Es geht schon seit einigen Monaten so, dass die Europäer am Murren sind wegen der großen drei US-Ratingagenturen, die immer wieder mit Herabstufungen der Kreditwürdigkeit drohen und diese auch umsetzen. Kein Wunder, dass dann schon einmal der Wunsch aufkommt, eine eigene Ratingagentur zu gründen. Eigentlich ist so etwas auch durchaus wohl begrüßenswert, schon alleine aus Gründen des Wettbewerbs, aber niemand kann zum jetzigen Zeitpunkt sagen, ob dies auch zu den erwünschten besseren Bewertungen führen wird. Da es aber die US-Ratingagenturen gibt hatten viele wenigstens die Möglichkeit, die Schuld abzuwälzen für die Finanzkrise. Dennoch hört man in ganz Europa des öfteren den Ruf nach dieser europäischen Ratingagentur.

Sicherlich klingt das in der Politik recht gut, aber das heißt noch lange nicht, dass es auch in der Realität wirklich funktionieren wird. So wie es momentan aussieht, ist das Interesse seitens der Politik hier eindeutig größer als seitens des Marktes. Dies zeigt das Konzept der Unternehmensberatung Roland Berger, das als eines der wohl vielversprechendsten eingestuft wird. Zudem hat sie auch noch die stärkste Unterstützung öffentlich als alternative Agentur. Zudem ist es noch ein Konzept, das ein Stiftungsmodell bietet, eine transparente Bewertung und sogar eine unabhängige Finanzierung. Allerdings ist von den Banken und den Versicherungen bisher nicht viel zu erwarten außer Worten.

» **Zeilen zur Aufgabe**:
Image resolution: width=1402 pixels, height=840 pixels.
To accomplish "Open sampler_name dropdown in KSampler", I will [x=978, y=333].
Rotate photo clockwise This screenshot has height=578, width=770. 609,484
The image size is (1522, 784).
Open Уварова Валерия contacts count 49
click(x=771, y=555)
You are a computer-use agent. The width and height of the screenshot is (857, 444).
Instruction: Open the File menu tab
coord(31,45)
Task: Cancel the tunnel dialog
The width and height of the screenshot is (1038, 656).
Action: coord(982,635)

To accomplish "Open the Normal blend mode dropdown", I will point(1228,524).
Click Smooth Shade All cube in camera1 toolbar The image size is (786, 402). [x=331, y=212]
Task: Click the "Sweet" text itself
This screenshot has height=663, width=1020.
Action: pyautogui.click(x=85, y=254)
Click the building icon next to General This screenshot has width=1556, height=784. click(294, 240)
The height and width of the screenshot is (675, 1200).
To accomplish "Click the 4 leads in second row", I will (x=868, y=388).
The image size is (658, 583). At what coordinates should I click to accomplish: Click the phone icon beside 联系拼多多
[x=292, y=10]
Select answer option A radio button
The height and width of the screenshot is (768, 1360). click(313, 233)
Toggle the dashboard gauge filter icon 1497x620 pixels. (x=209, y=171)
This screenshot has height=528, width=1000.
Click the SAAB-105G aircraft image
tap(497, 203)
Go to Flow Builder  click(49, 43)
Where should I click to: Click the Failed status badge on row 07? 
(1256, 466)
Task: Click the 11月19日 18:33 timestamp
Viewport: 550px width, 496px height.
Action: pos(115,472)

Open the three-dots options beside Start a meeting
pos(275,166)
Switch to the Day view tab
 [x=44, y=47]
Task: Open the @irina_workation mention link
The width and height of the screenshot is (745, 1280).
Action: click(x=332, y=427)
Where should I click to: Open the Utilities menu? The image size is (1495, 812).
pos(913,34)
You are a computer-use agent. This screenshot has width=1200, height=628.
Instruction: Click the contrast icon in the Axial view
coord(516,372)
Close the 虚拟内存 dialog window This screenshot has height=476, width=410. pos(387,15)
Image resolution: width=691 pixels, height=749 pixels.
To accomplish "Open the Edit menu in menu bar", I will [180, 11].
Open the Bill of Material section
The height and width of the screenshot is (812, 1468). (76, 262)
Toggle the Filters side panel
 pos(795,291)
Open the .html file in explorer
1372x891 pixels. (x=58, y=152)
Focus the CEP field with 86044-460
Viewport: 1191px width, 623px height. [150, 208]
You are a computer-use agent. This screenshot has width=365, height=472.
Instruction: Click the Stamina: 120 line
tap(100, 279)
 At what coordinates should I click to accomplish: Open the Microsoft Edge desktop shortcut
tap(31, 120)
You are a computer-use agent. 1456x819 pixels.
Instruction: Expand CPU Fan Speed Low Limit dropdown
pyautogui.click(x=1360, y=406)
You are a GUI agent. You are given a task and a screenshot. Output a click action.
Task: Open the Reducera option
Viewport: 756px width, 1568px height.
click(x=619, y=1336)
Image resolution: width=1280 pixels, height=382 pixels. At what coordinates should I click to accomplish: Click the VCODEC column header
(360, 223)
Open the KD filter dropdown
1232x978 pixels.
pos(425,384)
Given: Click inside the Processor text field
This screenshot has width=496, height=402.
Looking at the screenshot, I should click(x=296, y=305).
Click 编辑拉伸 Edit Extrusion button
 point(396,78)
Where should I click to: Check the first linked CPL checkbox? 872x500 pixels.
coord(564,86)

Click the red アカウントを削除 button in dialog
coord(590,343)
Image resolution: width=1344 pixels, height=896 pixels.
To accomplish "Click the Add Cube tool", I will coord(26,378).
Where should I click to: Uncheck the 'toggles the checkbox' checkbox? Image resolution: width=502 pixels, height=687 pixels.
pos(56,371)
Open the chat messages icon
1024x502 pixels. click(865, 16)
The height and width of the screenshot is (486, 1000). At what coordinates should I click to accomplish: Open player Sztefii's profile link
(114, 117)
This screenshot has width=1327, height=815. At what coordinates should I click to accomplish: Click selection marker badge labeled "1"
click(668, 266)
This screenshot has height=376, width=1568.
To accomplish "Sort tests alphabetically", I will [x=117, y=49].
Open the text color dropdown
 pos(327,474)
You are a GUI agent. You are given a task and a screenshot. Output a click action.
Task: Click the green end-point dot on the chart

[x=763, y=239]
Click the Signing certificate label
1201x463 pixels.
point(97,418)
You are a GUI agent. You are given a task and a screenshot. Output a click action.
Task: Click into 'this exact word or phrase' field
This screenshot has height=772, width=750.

» **Zu erledigen**:
**A.** Fasse den Absatz im Auszug, der mit „Sicherlich klingt das in der Politik“ beginnt, als kurze Stichpunktliste zusammen und behalte dabei seine wesentlichen Fakten.
**B.** Kopiere aus den Zeilen unverändert den Abschnitt vom Anfang der Zeilen bis einschließlich der Zeile, die „Click Smooth Shade“ enthält.

» **Endgültige Antworten**:
**A.**
- Eine europäische Ratingagentur klingt politisch gut, ob sie in der Realität funktioniert, ist aber offen.
- Derzeit ist das Interesse der Politik eindeutig größer als das des Marktes.
- Das zeigt das Konzept der Unternehmensberatung Roland Berger. Es gilt als eines der vielversprechendsten und hat öffentlich die stärkste Unterstützung als alternative Agentur.
- Das Konzept bietet ein Stiftungsmodell, eine transparente Bewertung und eine unabhängige Finanzierung.
- Von Banken und Versicherungen ist bisher kaum mehr als Worte zu erwarten.

**B.**
Image resolution: width=1402 pixels, height=840 pixels.
To accomplish "Open sampler_name dropdown in KSampler", I will [x=978, y=333].
Rotate photo clockwise This screenshot has height=578, width=770. 609,484
The image size is (1522, 784).
Open Уварова Валерия contacts count 49
click(x=771, y=555)
You are a computer-use agent. The width and height of the screenshot is (857, 444).
Instruction: Open the File menu tab
coord(31,45)
Task: Cancel the tunnel dialog
The width and height of the screenshot is (1038, 656).
Action: coord(982,635)

To accomplish "Open the Normal blend mode dropdown", I will point(1228,524).
Click Smooth Shade All cube in camera1 toolbar The image size is (786, 402). [x=331, y=212]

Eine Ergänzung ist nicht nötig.